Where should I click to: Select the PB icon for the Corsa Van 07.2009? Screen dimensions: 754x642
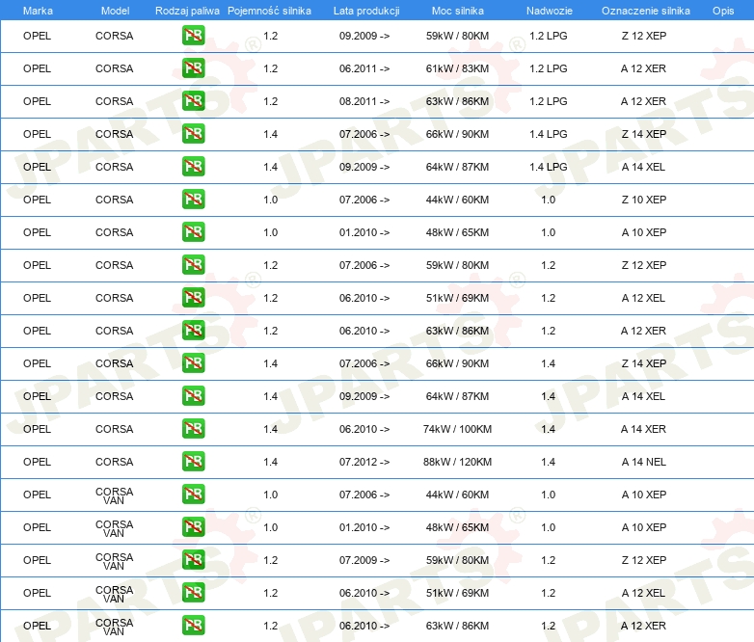pos(193,560)
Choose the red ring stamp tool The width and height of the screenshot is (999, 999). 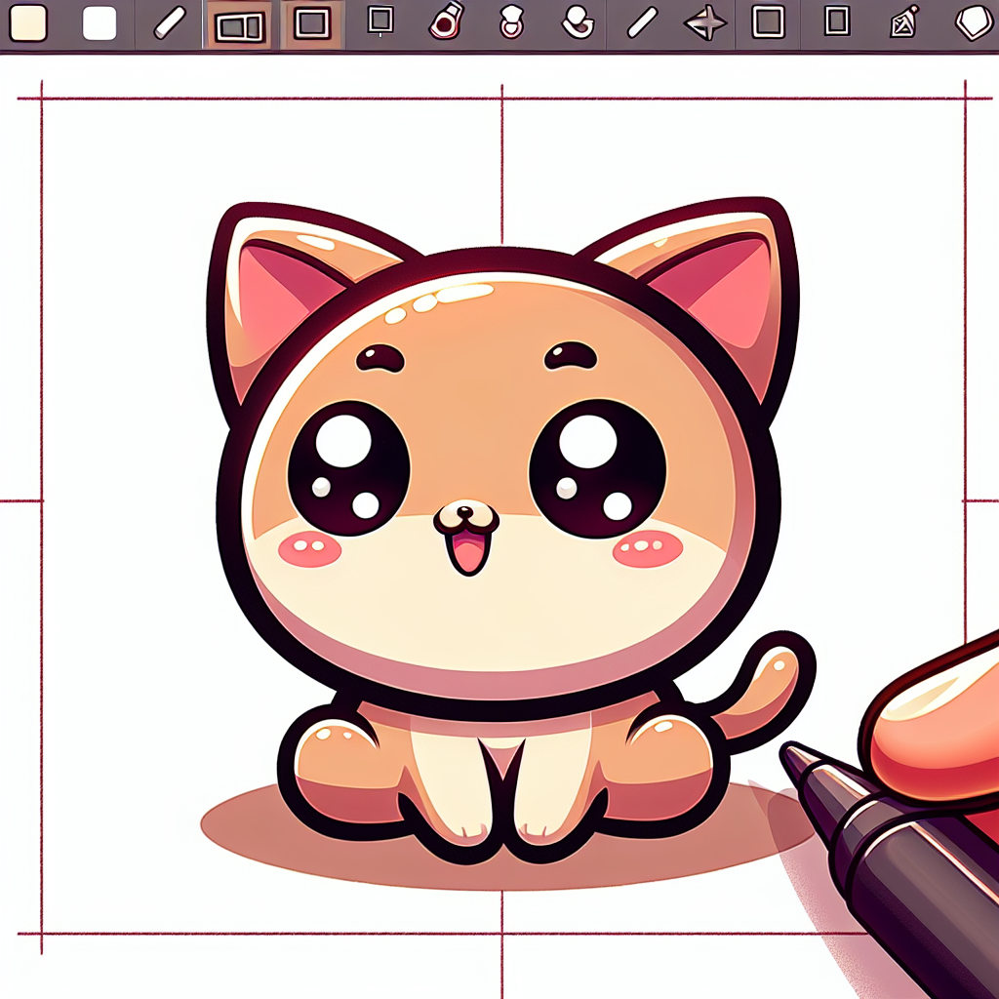[x=511, y=21]
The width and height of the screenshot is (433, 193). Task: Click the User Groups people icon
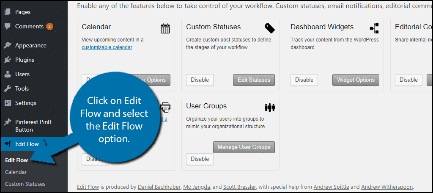[270, 108]
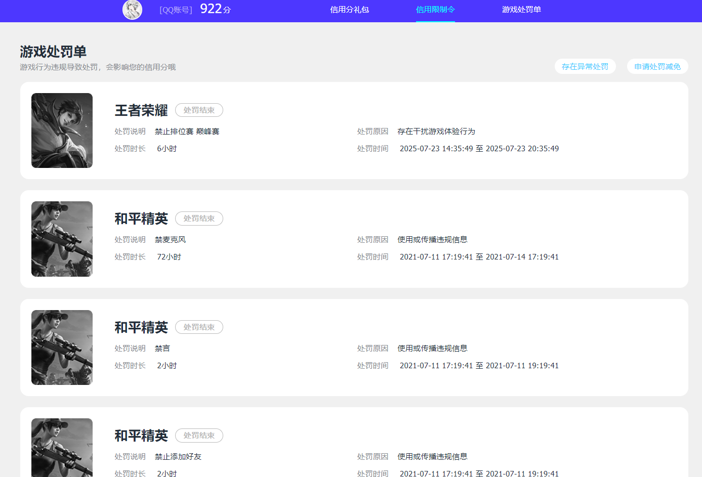Click the credit score 922分 display

coord(213,9)
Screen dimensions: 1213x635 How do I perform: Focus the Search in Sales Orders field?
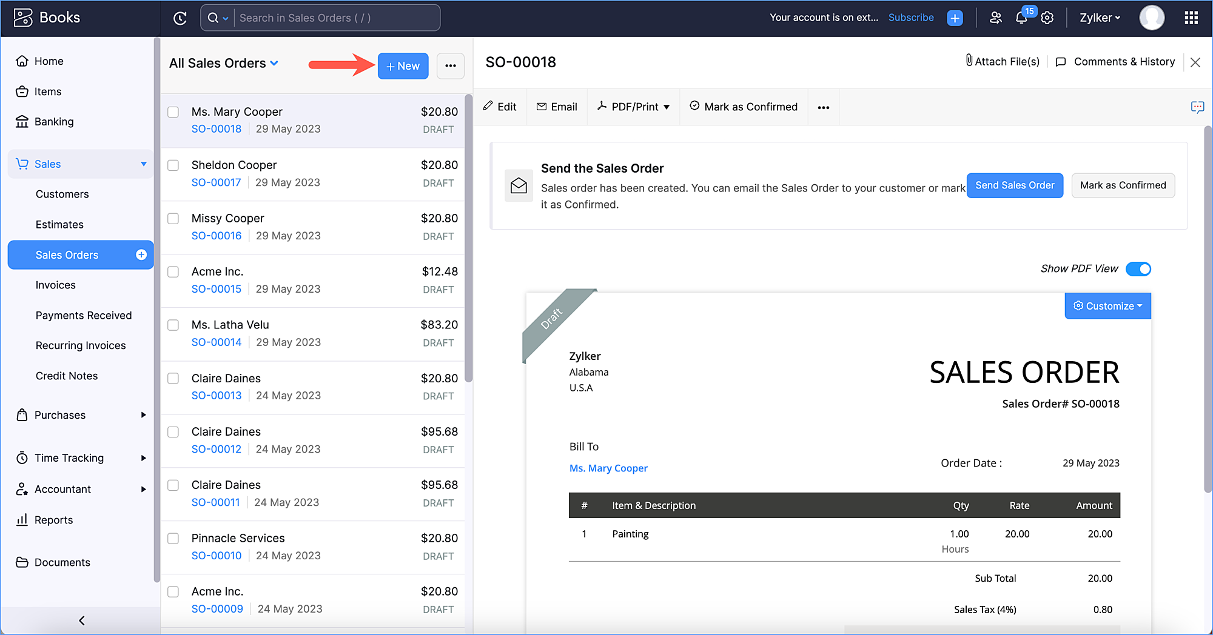click(337, 18)
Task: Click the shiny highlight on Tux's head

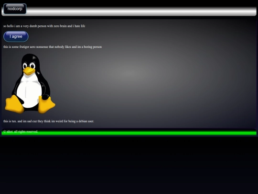Action: pos(35,58)
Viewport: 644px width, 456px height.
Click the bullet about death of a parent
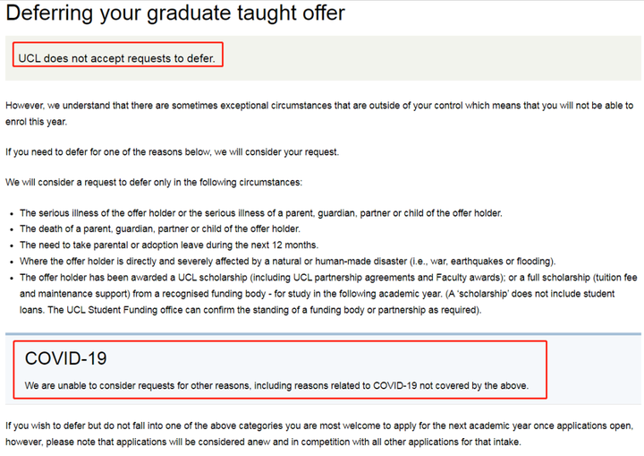[x=160, y=228]

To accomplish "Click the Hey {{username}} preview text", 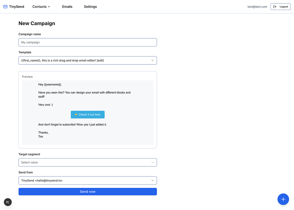I will coord(50,85).
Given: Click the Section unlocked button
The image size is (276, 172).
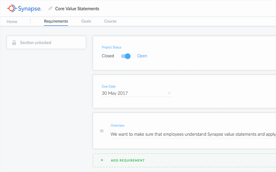Looking at the screenshot, I should coord(46,43).
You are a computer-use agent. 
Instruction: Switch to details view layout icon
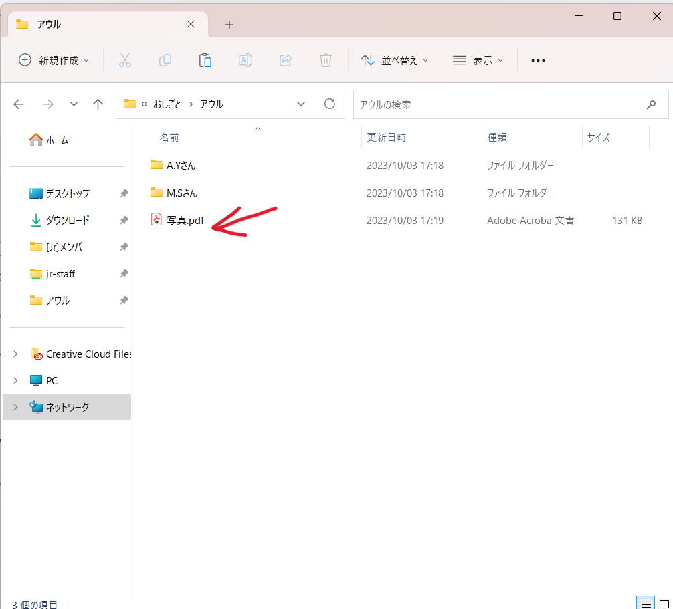click(646, 604)
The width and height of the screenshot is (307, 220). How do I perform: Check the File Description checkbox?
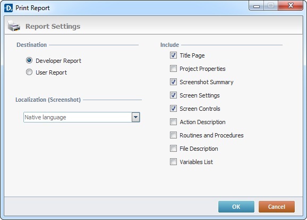click(173, 148)
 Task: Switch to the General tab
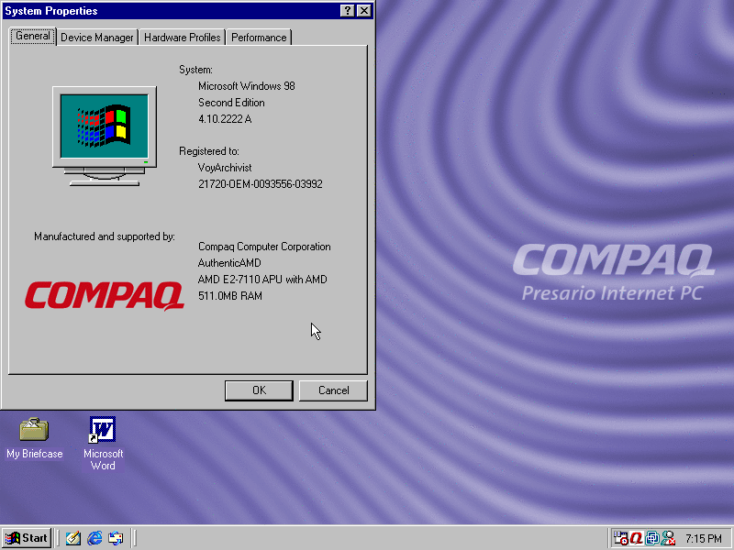coord(32,37)
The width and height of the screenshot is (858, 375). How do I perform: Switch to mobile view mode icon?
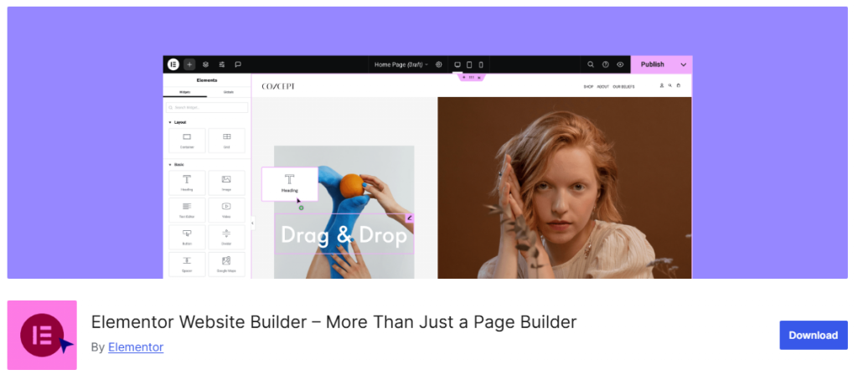(x=481, y=64)
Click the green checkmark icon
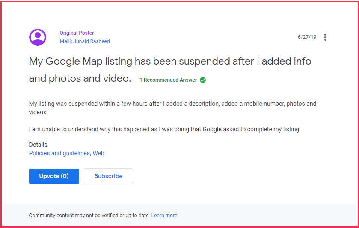Image resolution: width=359 pixels, height=228 pixels. pos(203,80)
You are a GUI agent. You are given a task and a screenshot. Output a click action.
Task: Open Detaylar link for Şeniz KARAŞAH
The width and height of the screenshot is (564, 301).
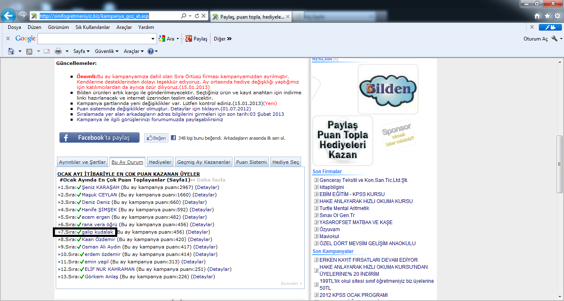point(207,187)
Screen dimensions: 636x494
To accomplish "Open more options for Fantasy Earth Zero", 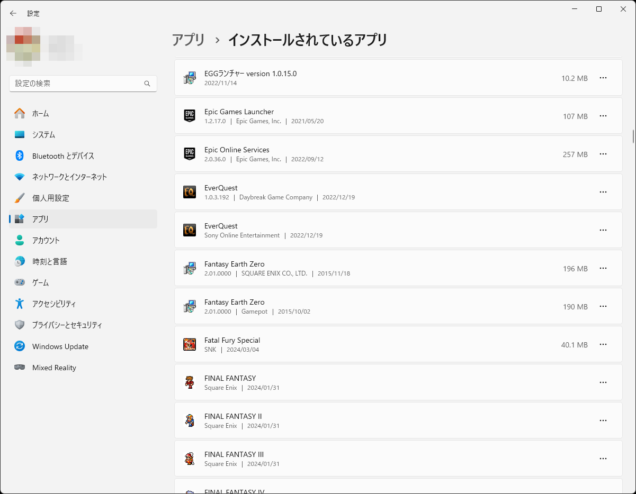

========================================================================

[TASK TO CARRY OUT]: Copy out each line of the records that holds the string "agent".

[EXERCISE OUTPUT]:
You are a computer-use agent. 
You are a GUI agent. You are given a task and a screenshot. Output a click action.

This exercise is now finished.